Data Analysis and Statistics
Statistical analysis for Data+. Descriptive statistics: mean (average — sum/count, sensitive to outliers), median (middle value — resistant to outliers, preferred for skewed distributions like income), mode (most frequent value — useful for categorical data), range (max - min), standard deviation (average distance from mean — larger SD = more spread), variance (SD squared). Distributions: normal distribution (bell curve — mean = median = mode, 68-95-99.7 rule for 1/2/3 SDs). Skewness: right skew (tail on right, mean > median — income data), left skew (tail on left, mean < median). Correlation: measures relationship strength between two variables — correlation coefficient (r) from -1 to 1. Positive correlation (as X increases, Y increases), negative correlation (as X increases, Y decreases), r = 0 means no linear relationship. Correlation is not causation — a third variable (confounding variable) may explain both. Regression: predict the value of a dependent variable from one or more independent variables — linear regression fits a straight line to the data. Hypothesis testing: null hypothesis (H0 — no effect, no difference), alternative hypothesis (H1 — there is an effect). P-value < 0.05 (or chosen alpha) = reject null hypothesis — the result is statistically significant.
Data Visualisation and Reporting
Choosing the right visualisation is a core Data+ competency. Chart types: bar chart (compare categories — best for comparing discrete groups), line chart (show trend over time — best for continuous time-series data), scatter plot (show relationship between two numeric variables — correlation visualisation), pie chart (show proportions of a whole — limited to 5-7 slices maximum, use bar chart for more), histogram (show distribution of a single continuous variable — binned frequencies), box plot (show distribution statistics — median, quartiles, outliers — compare distributions across groups), heat map (show matrix data with colour intensity — good for correlation matrices), waterfall chart (show cumulative effect of positive and negative changes — financial P&L). Visualisation best practices: match chart type to data type and question, eliminate chart junk (3D effects, unnecessary gridlines, decorative elements), use colour purposefully (not for decoration — use to highlight, to encode a third dimension, or for categorical grouping), always label axes, include data source and date. Dashboard design: executive dashboards show KPIs and trend indicators; operational dashboards show real-time metrics; analytical dashboards allow drill-down exploration.

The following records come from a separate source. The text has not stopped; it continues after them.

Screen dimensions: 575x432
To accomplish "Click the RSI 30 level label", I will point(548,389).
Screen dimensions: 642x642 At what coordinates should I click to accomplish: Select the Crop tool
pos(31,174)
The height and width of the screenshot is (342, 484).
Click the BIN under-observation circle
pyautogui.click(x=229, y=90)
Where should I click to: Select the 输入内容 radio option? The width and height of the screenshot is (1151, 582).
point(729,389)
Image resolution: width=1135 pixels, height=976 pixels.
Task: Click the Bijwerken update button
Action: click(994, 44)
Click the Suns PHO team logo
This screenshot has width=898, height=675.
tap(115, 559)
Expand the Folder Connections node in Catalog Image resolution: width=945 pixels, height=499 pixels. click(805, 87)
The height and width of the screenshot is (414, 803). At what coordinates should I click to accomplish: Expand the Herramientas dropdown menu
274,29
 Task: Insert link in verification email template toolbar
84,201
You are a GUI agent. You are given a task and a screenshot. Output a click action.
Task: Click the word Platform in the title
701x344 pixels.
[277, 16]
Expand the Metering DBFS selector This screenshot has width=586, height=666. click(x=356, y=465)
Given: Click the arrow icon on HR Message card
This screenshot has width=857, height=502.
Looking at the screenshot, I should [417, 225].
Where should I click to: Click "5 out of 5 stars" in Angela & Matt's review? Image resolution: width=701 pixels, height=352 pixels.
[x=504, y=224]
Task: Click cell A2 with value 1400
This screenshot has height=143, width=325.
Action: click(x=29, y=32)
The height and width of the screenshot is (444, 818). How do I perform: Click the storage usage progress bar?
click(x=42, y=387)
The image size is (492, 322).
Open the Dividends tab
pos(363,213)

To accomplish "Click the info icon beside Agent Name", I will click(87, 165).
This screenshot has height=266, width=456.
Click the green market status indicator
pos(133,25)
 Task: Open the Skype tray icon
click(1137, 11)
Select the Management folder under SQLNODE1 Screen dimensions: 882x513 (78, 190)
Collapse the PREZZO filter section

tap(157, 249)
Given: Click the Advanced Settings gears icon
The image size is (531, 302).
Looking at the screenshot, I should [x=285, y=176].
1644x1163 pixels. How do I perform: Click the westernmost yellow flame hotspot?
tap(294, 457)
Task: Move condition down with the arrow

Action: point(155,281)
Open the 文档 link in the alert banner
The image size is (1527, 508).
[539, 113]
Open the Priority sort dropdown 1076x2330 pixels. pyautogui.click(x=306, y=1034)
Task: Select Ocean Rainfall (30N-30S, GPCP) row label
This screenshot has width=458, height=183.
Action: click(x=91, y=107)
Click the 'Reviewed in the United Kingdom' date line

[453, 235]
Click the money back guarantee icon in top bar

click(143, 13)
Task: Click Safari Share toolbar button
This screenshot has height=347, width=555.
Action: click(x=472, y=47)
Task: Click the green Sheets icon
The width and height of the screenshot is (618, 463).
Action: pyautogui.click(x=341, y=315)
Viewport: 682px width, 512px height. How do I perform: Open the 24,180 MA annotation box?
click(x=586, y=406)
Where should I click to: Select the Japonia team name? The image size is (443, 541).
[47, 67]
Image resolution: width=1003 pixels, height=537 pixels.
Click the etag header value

Data Governance and Ethics
Data governance ensures data is trustworthy, secure, and used appropriately. Data governance programme: data catalogue (metadata inventory of all data assets — what exists, where it is, what it means, who owns it), data lineage (tracking data from origin through transformations to final use — essential for debugging data quality issues), data classification (sensitivity labels: public, internal, confidential, restricted — drives access controls and retention policies), master data management (MDM — single authoritative source for key business entities: customer, product, employee — prevents duplicates and inconsistencies across systems). Data privacy regulations: GDPR (EU — consent required, right to access, right to erasure, 72-hour breach notification, applies to EU citizens globally), CCPA (California — opt-out of sale, right to know, right to delete, applies to California residents), HIPAA (US healthcare — PHI protected, covered entities and business associates). Data ethics: data collection (only collect what you need — data minimisation), data use (only use data for stated purposes — purpose limitation), fairness (examine training data and model outputs for bias), transparency (be clear about how data is used and decisions are made).